Collate Gene Annotation Data from Uniprot and NIH Gene Databases

Share:

Description

Taking groups of genes, the package collates together the summary information about those genes from the publicly available resources at Uniprot and NCBI. This is achieved through the getUniqueGeneList, getGeneSummary, getGroupGeneList and produceOutputFiles functions. Additionally, the package is able to collate publication information from a search of the NCBI Pubmed database via the getPublicationList function.

Details

A 2 column matrix, containing a column of 'group' identifers and a column of gene names, is required as input. Unique lists of both group identifiers and gene names are created and the data from the NCBI gene and Uniprot databases is downloaded.
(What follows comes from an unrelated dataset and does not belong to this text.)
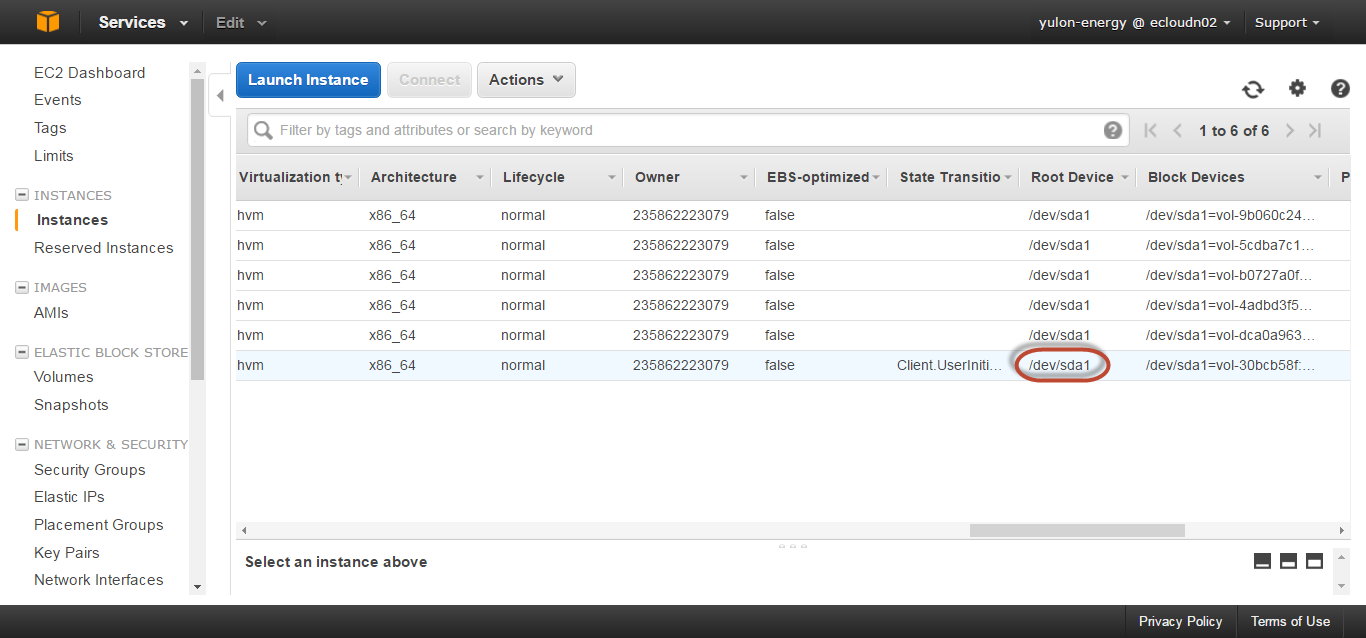Viewport: 1366px width, 638px height.
Task: Open the Actions dropdown
Action: [526, 80]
A vector of vectors is used to recreate the relationships between the group identifers and gene names, which is then used to create output files detailing the downloaded information for the genes in each group.

Author(s)

Richard Thompson <ithompson@qf.org.qa>

See Also

http://www.ncbi.nlm.nih.gov/books/NBK25500/

http://www.uniprot.org/help/uniprotkb_column_names

Examples

 1
 2
 3
 4
 5
 6
 7
 8
 9
10
11
12
13
14
15
16
17
18
19
20
21
22
23
24
25
26
27
28
## Not run: 
## Create geneanno object and set save directory
ga <- geneanno()
ga@fileroot <- "~/Desktop"

## Parse input gene names and group identifiers into unique lists
data("genematrix")
ga <- getUniqueGeneList(ga,genematrix)

## Query databases and Parse responses
gs <- getGeneSummary(ga)

## Create vector of vectors containing gene names for each group identifier
dgl <- getGroupGeneList(ga,genematrix)

## Collate data into out files
produceOutputFiles(ga, dgl, gs)

## Query PubMed database
query <- "Thompson IR HIV"
ReturnedPublications <- getPublicationList(query)

## List PubMedIDs from PubMed query
for (i in 1:length(ReturnedPublications)){
  print(ReturnedPublications[[i]]@Id)
  }

## End(Not run)